## ACTION ITEM:
Using the data below, copy out all lines with the word "computer".

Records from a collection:
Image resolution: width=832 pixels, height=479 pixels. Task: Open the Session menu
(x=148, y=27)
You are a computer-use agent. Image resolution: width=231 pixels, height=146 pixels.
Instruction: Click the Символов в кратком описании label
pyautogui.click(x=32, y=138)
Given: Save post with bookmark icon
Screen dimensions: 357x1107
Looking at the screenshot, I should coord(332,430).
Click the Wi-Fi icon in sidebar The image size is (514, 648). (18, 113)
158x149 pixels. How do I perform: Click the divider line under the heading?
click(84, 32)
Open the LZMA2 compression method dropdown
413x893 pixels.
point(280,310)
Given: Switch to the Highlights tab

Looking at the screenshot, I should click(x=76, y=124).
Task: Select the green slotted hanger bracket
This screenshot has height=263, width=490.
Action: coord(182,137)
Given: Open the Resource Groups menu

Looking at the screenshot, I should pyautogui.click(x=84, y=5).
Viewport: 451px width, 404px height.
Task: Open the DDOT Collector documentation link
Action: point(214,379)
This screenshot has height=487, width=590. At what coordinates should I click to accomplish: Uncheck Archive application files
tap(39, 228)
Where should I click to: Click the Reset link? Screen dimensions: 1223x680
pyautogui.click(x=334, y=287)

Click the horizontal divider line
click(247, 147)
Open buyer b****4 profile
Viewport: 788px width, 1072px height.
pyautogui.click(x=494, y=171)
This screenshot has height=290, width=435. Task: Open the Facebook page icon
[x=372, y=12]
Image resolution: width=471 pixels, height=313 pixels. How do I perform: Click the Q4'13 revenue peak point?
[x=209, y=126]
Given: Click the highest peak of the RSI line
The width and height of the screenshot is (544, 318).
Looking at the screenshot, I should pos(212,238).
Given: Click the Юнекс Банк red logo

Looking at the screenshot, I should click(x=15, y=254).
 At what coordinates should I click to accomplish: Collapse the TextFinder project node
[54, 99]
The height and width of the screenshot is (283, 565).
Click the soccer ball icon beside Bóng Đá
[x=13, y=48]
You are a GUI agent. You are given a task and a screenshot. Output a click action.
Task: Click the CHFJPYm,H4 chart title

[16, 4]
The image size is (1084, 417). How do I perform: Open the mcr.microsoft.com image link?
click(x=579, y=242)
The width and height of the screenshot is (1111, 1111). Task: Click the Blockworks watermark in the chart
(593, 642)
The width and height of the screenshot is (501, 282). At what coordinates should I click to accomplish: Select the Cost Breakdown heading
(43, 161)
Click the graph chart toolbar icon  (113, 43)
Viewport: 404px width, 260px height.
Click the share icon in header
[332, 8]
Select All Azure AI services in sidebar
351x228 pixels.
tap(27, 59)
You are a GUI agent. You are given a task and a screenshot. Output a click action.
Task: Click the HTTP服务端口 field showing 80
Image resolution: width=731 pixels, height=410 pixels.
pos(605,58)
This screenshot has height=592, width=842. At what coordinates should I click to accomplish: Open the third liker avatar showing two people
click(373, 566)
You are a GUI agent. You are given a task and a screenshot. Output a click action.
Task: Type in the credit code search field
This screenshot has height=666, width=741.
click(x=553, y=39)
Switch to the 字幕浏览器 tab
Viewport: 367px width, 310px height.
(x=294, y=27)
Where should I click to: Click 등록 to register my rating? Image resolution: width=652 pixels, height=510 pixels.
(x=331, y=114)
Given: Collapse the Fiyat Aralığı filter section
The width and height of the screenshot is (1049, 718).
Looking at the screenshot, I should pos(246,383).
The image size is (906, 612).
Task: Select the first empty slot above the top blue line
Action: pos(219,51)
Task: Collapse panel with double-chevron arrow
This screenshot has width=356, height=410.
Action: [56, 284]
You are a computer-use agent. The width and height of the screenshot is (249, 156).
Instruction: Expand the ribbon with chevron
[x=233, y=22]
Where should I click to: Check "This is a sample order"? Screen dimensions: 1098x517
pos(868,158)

## WRITTEN RESPONSE:
You are a computer-use agent. Image resolution: width=231 pixels, height=146 pixels.
You are a computer-use agent. The width and height of the screenshot is (249, 156).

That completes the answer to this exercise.